Qu'est ce que Démocrite avait compris ?
L'explication ici: l'Eternité des Essences et la Mutiplicité de l'Existence
Le recueil Diels-Kranz, l'ouvrage de référence sur les présocratiques,
ne mentionne pas l'intégralité des fragments et tronque la partie
essentielle à la compréhension des idées de Démocrite sur ce sujet,
probablement trop choquante pour l'esprit de ces compilateurs:
"Vous affirmez
que, suivant Démocrite, il y a des mondes sans nombre et qu’il y en a
même qui sont non seulement semblables entre eux mais si parfaitement
pareils à tous égards qu’il n’y a entre eux aucune différence et de
même pour les hommes.
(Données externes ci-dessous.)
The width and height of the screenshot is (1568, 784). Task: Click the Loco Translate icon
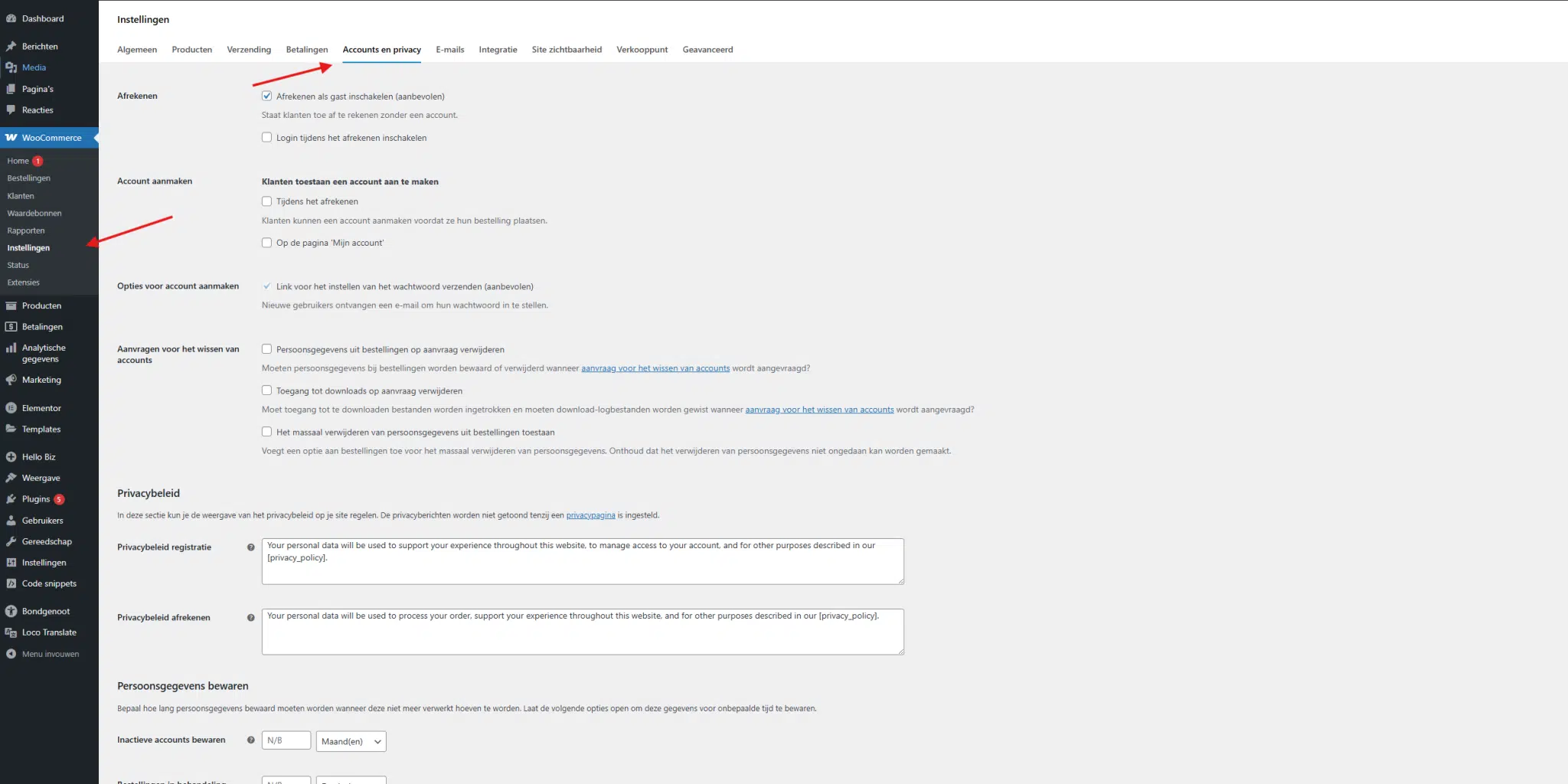pyautogui.click(x=11, y=632)
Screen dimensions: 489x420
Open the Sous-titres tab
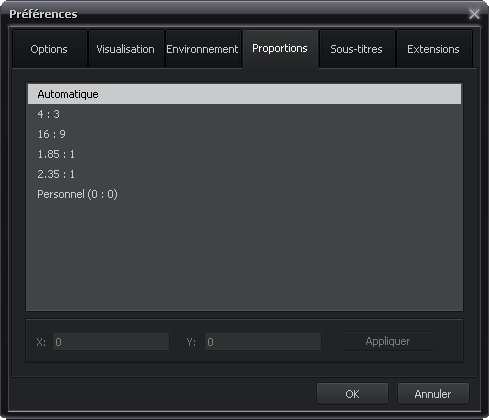pyautogui.click(x=356, y=49)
Puis vous demandez que, si un monde ressemble à
un autre monde au point qu’il n’y ait entre eux nulle différence, on
vous accorde qu’il se rencontre aussi, dans ce monde que nous habitons,
des choses tellement semblables qu’il n’y ait entre elles aucune
différence, aucune distinction possible. Car, ajoutez-vous, puisque ces
atomes dont tout provient selon Démocrite, ont pu former et ont
réellement formé dans d’autres mondes supposés innombrables
d’innombrables Q. Lutatius Catulus, pourquoi n’y aurait-il pas dans ce
monde-ci qui est si grand un second Lutatius Catulus ?" "Te
représentes-tu le petit groupe que nous formons, nous qui sommes à
Baules en vue de Pouzzoles, se répétant à l’infini dans des endroits
tout pareils, composé d’hommes portant le même nom, ayant rempli les
mêmes charges, accompli les mêmes actes, identiques à nous par
l’esprit, l’apparence extérieure, l’âge et l’objet de leur entretien ?"
Cicéron, premiers académiques, XVII et XL.